Sharman Networks, based in Australia but registered in the Pacific island state of Vanuatu, is being sued along with nine other firms.

In court, the labels dubbed Kazaa "an engine of copyright piracy to a degree of magnitude never before seen".

Sharman says it has no control over what users do with the files they swap.

The labels behind the case are EMI, Warner, Sony BMG and Universal, as well as a number of Australian record companies.

Their lawyer, Tony Bannon, told the judge in Sydney's Federal Court that 100 million users swapped 3 billion files a month - and that Sharman was both making it easy for them to find illicit music and profiting from it by selling adverts on its website.

The industry raided Sharman's offices as well as those of several other companies in February in the search for evidence to support the suit.

Sharman opens its defence on Tuesday.

Legal battlefield

The case in Australia is the second in which Kazaa has been targeted. The software was cleared of liability for copyright infringement in the Netherlands in December 2003.

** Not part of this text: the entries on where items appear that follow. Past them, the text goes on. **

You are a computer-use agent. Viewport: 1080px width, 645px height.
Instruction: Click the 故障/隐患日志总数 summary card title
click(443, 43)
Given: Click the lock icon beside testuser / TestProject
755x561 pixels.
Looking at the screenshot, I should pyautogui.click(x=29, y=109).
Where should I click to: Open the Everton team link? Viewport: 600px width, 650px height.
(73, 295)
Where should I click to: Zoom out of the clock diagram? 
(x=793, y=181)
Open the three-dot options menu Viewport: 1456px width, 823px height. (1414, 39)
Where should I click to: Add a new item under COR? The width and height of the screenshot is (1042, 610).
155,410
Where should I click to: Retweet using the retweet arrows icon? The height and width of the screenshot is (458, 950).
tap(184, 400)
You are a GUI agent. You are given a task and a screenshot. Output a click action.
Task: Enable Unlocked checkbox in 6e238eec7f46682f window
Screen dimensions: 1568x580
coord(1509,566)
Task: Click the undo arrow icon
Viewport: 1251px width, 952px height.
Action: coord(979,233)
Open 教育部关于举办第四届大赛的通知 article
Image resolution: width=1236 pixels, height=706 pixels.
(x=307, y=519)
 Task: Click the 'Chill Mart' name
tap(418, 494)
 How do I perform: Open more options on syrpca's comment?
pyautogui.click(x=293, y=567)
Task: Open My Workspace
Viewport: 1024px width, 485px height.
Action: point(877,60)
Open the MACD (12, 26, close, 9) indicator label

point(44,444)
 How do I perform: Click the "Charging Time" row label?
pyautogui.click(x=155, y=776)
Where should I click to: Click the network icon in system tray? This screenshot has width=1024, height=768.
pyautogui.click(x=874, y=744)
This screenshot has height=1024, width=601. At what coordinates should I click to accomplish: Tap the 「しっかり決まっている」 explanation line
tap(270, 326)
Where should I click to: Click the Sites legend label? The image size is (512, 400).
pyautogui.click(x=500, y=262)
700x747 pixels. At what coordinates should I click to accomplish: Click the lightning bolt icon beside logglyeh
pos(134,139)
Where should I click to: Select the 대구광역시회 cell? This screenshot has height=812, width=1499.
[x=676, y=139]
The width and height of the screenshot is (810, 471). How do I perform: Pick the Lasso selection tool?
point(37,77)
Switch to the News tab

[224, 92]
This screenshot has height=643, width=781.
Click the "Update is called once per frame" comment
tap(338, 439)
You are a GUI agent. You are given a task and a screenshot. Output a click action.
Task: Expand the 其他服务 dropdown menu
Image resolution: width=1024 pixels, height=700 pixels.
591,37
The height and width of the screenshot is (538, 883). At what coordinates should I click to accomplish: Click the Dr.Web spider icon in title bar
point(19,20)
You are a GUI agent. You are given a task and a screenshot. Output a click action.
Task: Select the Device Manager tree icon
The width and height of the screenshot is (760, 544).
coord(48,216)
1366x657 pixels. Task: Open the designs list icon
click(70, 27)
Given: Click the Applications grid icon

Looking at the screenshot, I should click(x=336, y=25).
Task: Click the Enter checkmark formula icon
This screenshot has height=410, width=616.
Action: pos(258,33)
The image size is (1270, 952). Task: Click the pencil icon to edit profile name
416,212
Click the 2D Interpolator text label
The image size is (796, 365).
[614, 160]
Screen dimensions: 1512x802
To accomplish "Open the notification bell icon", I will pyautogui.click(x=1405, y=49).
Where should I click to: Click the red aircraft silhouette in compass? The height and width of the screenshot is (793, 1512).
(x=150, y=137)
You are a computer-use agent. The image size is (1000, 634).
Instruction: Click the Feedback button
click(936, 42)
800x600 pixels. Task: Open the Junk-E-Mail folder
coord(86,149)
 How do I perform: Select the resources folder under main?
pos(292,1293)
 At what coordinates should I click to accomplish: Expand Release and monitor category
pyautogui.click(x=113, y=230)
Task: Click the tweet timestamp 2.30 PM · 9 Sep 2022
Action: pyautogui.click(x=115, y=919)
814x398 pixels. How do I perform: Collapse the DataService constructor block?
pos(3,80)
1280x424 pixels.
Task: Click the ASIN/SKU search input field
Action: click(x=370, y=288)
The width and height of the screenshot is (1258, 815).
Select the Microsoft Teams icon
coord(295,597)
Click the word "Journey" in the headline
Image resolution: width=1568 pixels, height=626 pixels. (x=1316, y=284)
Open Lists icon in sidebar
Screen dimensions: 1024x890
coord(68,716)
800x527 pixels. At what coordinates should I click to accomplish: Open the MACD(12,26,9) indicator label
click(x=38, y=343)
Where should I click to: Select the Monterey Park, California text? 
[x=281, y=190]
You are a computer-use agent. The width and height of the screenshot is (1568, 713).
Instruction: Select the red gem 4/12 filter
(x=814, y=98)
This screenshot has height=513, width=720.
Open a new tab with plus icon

The firm is not the first file-sharing software provider to find itself in the firing line.

Grokster and Streamcast have both been sued in the US but were cleared of being liable for file-sharing. Judges ruled there were substantial legal uses for their software.

The major labels are appealing that decision, and continue to sue individuals for downloading copyrighted material or making it available online.

Online sales

Despite the defeats elsewhere, the recording and film industries are keen to keep making the argument that file-sharing software is responsible for the industry's financial troubles.

Unit sales of recorded music have fallen in recent years, and the industry says file-swapping is to blame.

Critics argue that file-sharing can in fact encourage music purchases by allowing people to hear material they could not find on radio, pointing to the growing popularity of online music stores such as Apple's iTunes.

They also note that in terms of recreational spending by young people, music now has to vie with DVDs, computer games and the cost of running a mobile phone.